Developers must create configuration entries, wire conditional paths, write tests for both states, and eventually remove the toggle when it is no longer needed. None of that work is difficult, but it is repetitive, which makes it easy to postpone.
This is exactly the kind of task that modern tooling can help with. Development workflows can generate flag scaffolding automatically, enforce testing across flag states, and detect when flags have outlived their purpose.
Pick a service provider - Unleash if you want to keep it in-house, Launch Darkly if you want to offload - and get comfortable using the APIs in your automation. Unfortunately, there isn’t any off the shelf tooling I’m aware of at the moment that will just take care of this, at least until Atlassian decides to stitch a flag service to its offerings or their LaunchDarkly integration deepens.

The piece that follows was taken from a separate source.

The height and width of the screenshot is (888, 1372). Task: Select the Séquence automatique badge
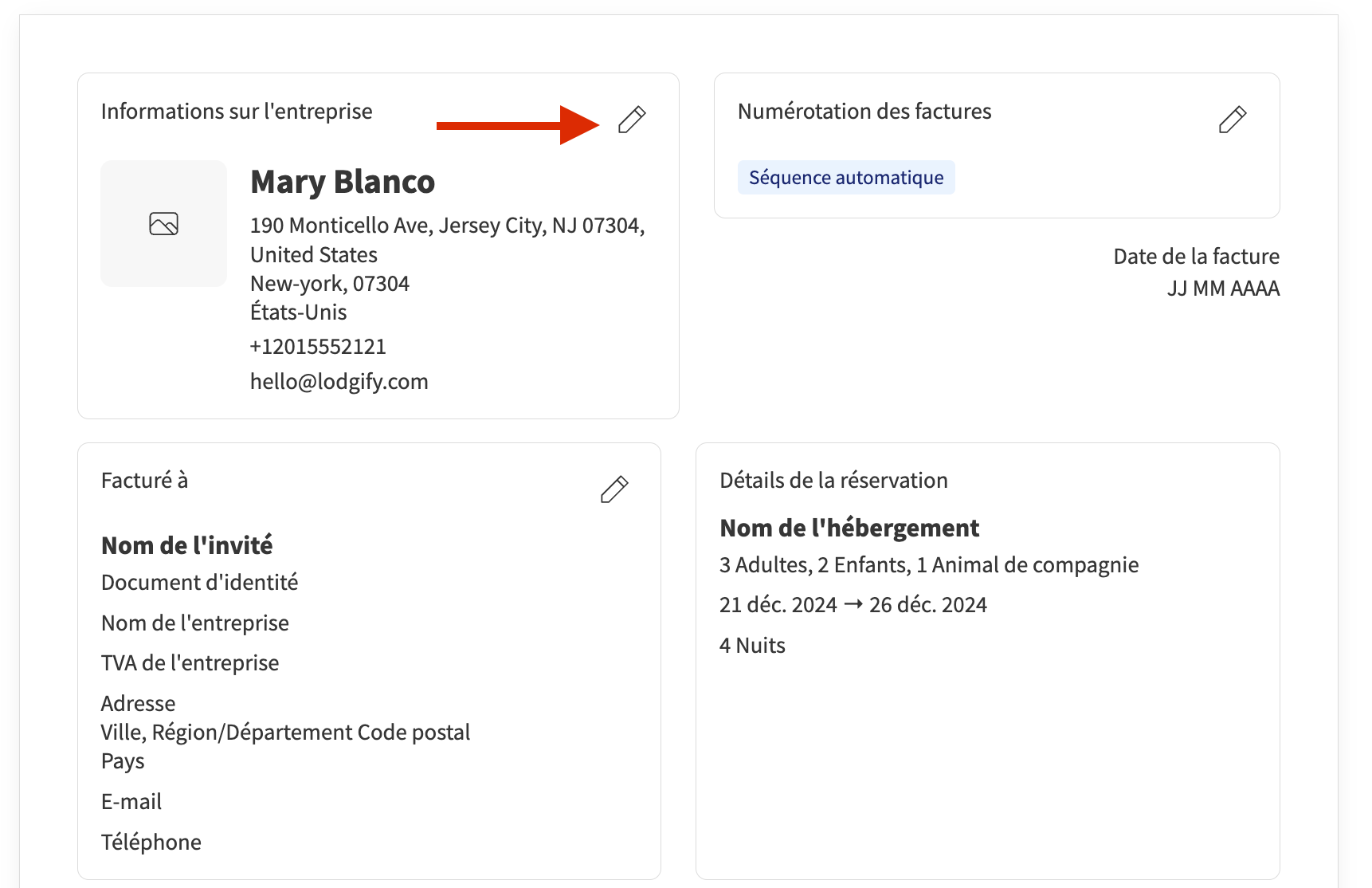coord(846,178)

Large language models are particularly effective at assisting with this pattern because the work is structured and repetitive. LLMs can further help by reducing the ramp up time for developers who - having never used feature flags before - have no idea how to insert them into code.
Feature flags will always introduce some complexity. The goal is not to eliminate that cost, but to keep it small enough that continuous deployment remains the easier path.
Because without the ability to hide unfinished work, CI/CD eventually stops being continuous.